Democratic U.S. Rep. Al Green of Houston drew perhaps the loudest, longest cheer in caucuses Friday with one sentence:
“It’s time to elect a woman president,” he said.
That was music to many people’s ears, particularly those who have been involved in the Ready for Hillary grassroots movement to support Hillary Clinton’s anticipated 2016 presidential bid.
In 2008, Clinton fought hard for the Democratic Party’s presidential nomination, battling with Barack Obama in state after state. For a time, the primary was so close that many thought it could come down to the party’s superdelegates.
Texas will long be remembered for giving Clinton the popular vote in the 2008 Democratic primary but awarding Obama more delegates in the caucus process, through an unusual way of choosing presidential delegates.
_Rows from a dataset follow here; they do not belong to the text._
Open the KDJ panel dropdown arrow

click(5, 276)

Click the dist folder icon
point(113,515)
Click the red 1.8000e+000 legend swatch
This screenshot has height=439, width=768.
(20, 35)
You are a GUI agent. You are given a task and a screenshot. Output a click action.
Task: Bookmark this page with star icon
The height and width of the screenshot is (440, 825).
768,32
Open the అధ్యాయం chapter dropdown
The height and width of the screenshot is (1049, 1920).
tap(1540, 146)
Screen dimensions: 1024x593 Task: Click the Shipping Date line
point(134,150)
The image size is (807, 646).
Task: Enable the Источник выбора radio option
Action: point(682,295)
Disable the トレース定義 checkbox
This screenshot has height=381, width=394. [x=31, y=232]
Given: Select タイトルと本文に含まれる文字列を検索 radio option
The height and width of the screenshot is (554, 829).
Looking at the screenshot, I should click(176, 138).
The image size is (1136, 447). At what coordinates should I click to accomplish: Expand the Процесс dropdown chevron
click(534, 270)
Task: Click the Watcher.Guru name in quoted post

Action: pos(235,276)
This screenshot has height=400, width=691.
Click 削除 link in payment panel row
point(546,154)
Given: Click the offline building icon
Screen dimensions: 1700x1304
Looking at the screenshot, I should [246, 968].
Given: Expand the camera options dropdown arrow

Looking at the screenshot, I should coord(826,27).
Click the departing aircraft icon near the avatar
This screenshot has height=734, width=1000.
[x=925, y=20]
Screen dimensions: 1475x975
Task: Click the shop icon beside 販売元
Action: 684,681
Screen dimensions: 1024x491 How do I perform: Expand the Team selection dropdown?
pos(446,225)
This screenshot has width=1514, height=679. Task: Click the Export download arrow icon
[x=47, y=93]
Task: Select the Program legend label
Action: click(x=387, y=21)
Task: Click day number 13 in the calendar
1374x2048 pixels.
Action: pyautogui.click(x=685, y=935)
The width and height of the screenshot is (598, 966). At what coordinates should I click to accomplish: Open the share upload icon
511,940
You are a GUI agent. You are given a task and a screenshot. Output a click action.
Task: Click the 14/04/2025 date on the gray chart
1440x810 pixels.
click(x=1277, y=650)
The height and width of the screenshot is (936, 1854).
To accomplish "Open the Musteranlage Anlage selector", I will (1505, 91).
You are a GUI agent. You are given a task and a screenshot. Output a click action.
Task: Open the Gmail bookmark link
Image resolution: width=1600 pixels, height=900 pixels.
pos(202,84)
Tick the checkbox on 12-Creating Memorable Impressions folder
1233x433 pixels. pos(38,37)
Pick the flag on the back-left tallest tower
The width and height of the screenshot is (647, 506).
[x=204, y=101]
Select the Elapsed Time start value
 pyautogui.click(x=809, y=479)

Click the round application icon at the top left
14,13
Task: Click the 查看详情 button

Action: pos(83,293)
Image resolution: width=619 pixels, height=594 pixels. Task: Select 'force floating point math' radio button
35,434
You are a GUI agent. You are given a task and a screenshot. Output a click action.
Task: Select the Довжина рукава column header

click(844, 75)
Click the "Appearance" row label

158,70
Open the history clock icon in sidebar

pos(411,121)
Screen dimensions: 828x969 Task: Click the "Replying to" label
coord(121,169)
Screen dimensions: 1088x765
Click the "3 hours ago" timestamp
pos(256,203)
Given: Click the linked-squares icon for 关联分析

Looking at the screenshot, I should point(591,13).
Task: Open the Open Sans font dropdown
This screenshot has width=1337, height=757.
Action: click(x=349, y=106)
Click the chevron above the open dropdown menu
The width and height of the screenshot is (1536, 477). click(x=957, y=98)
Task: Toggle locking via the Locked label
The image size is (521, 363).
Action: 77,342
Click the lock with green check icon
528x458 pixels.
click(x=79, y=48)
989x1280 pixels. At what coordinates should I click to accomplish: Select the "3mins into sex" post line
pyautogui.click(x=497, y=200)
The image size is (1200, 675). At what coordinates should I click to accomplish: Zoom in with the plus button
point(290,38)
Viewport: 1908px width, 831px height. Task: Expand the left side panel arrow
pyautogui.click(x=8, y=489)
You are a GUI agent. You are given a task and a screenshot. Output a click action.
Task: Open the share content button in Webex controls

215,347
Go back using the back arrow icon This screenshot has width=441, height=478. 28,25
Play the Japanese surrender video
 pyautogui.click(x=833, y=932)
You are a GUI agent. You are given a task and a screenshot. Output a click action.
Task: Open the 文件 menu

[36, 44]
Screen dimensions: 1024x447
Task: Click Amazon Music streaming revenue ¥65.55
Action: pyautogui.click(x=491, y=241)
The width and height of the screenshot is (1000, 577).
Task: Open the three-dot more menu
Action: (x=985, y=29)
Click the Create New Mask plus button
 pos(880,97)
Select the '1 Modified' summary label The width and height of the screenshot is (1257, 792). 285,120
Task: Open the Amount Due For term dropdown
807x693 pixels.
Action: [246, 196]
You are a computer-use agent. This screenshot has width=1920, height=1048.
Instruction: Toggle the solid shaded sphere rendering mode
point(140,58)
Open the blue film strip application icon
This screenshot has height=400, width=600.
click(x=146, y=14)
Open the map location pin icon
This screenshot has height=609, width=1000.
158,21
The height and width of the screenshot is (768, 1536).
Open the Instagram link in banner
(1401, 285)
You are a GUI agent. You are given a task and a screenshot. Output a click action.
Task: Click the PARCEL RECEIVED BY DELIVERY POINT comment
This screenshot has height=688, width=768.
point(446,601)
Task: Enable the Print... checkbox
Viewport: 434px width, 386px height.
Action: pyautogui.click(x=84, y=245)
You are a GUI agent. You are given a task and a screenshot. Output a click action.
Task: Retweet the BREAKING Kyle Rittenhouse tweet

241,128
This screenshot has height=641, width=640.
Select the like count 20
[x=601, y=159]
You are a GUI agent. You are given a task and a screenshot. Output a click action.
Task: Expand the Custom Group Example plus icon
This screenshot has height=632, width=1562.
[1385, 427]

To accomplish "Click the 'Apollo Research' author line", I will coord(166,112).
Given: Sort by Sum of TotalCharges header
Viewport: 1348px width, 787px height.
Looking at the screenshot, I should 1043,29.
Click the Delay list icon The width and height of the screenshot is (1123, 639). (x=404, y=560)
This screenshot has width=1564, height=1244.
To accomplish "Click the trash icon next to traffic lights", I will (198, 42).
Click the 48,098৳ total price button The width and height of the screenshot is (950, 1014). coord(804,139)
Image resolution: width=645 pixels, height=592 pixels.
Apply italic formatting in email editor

Now it’s Clinton’s turn, some say.
“She is the best qualified person to attempt to become president,” said Harriet Irby, a longtime Democratic activist from Pantego, who is among those helping to run a Ready for Hillary booth at the convention. “I think this country is ready for a female president.
“Other countries have had female presidents,” she said. “The precedent has been set. The United States just needs to get with the program.”
And with each year, she and others say, enthusiasm and acceptance of the possibility of having a female president grow.
Supporters of the movement say they want Clinton — the former first lady, senator and secretary of state — to go into the race with an army of supporters lined up and prepared to fight for her.
“The wave is building,” Irby said. “It’s happening.
“The change is coming.”
‘Chance of our lifetime’
Before voters can focus on the 2016 presidential race, though, they must focus on candidates up and down Texas’ 2014 ballot.
Especially in Tarrant County, said Tarrant County Democratic Party Chairwoman Deborah Peoples, who has worked to get more Democrats on the ballot.
Tarrant County “has the current shame of being the last urban area in Texas to be red,” Peoples said. “But that’s not going to be the case for long.
“We care about turning Tarrant County blue.”